K Surendran of the BJP managed to secure 39,786 votes in the Konni bye-election, nearly 29% of the votes; the BJP candidate had garnered just 11% votes in 2016.

While the NSS (Nair Service Society) took a pro-UDF stand and the SNDP (Sree Narayana Dharma Paripalana Yogam) supported the Left, it was the Orthodox faction that the BJP had courted apart from its core vote bank.

While Surendran came third, losing to CPI(M)’s candidate, KU Jeneesh Kumar, who gained from the renewed traditional support for his party in the absence of Adoor Prakash, according to experts, the depleted leads for the Congress in Mylapra and Konni town, where the votes of the Orthodox Christian community were significant, suggested an impressive performance for BJP in these areas.

Congress had held leads of 1500 to 2000 in both Mylapra and Konni earlier. But it suffered loss of votes in the by-election.

The UDF, though it came second with their candidate P Mohanraj getting 44,146 votes also faced the brunt for not choosing Robin Peter, an Orthodox leader who was preferred by Adoor Prakash, the MLA who had resigned.

The statement of the UDF convener Benny Behanan, a Jacobite, suggesting support for the Jacobites, had also irked the community in the build-up to the election.

Come 2021, elections will be held to both the Legislative Assembly as well as the panchayat bodies in Kerala. The mood of the Jacobites on the streets in Kothamangalam and Mulanthuruthy is that they intend to remember everything that is happening.

With no political party coming forward in their support, it is as yet unclear which way they can sway.

“The Jacobites hold considerable sway in numbers in Kunnathunadu, Angamaly, Muvattupuzha and Kothamangalam constituencies,” says Fr Elias belonging to Orthodox faction.

“In Piravom and Ernakulam town constituencies too they enjoy good presence, although there is good presence of Orthodox Christians too in these two constituencies,” he says.

“If someone from our community who has taken part in the protests against the church takeover now is put up, we will definitely vote them to power,” says Mary Johnny sitting in her shop opposite the now lost church in Mulanthuruthy, waiting for a chance to avenge the humiliation.

The Jacobites will sever their ties with the Orthodox faction, said Mor Gregorios Joseph, head of the Jacobite faction, appearing in a press conference this week.
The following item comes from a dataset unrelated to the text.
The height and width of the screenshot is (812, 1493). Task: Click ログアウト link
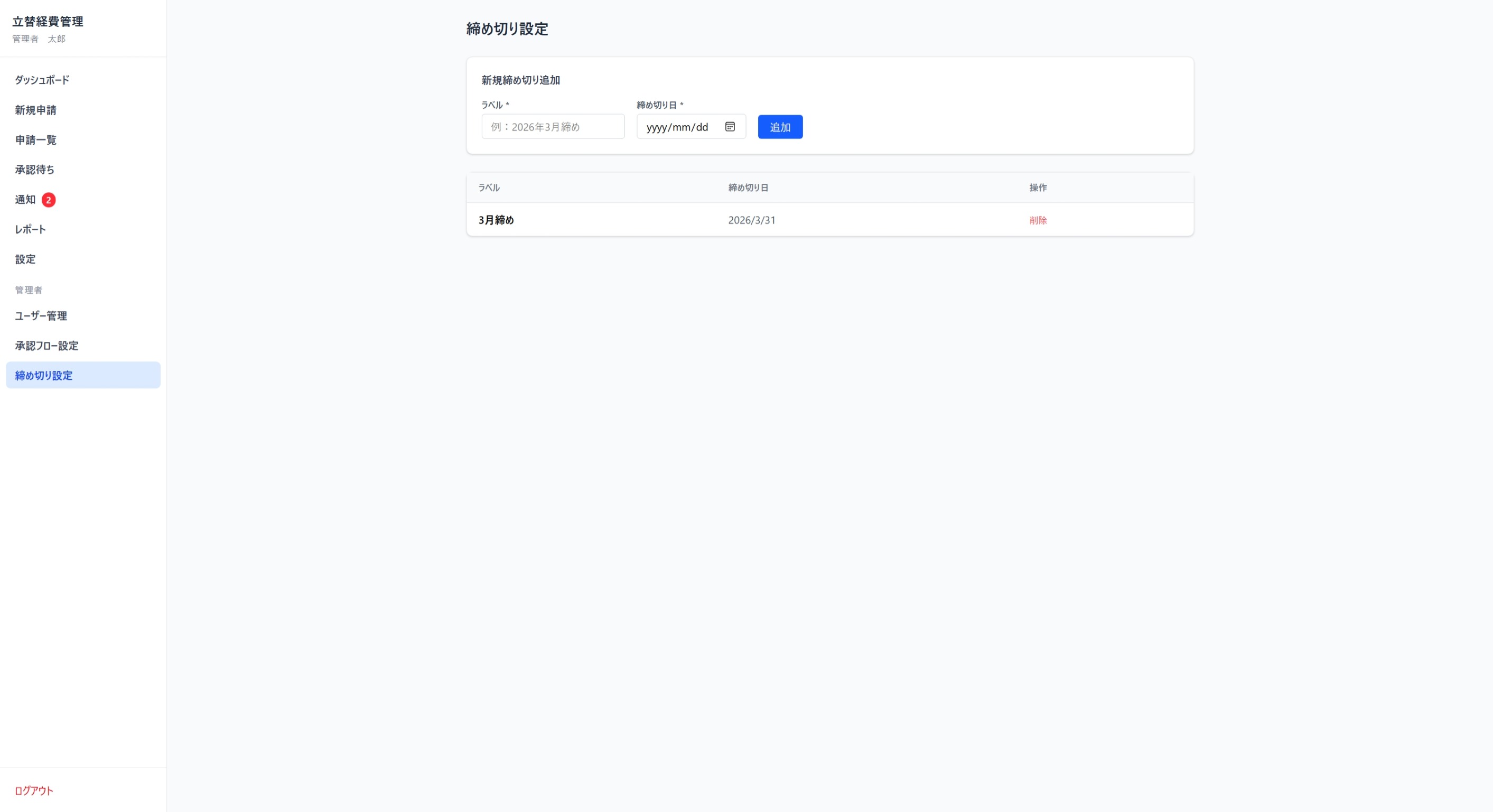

It effectively would mean that the Jacobites would cease to be part of the Malankara traditions and become an independent church.

The Jacobites, he said, will be open for negotiation only if the Orthodox faction stopped their attempts to take control of the Jacobite held churches. He said this while also requesting the state government to bring in an ordinance to protect the Jacobite churches.

In reply, the head of the Orthodox faction, Catholicos Baselios Marthoma Paulose II ruled out any negotiation until all churches had been taken over.

The clergy fought, the clergy lost, is the long story short.

But the parishioners it seems are intent on taking it upon themselves to carry the fire to the woods.

The losing clergy carry fuel in their beak while the winning side intend to go for the kill.

None of it involves religion. It is also all about religion.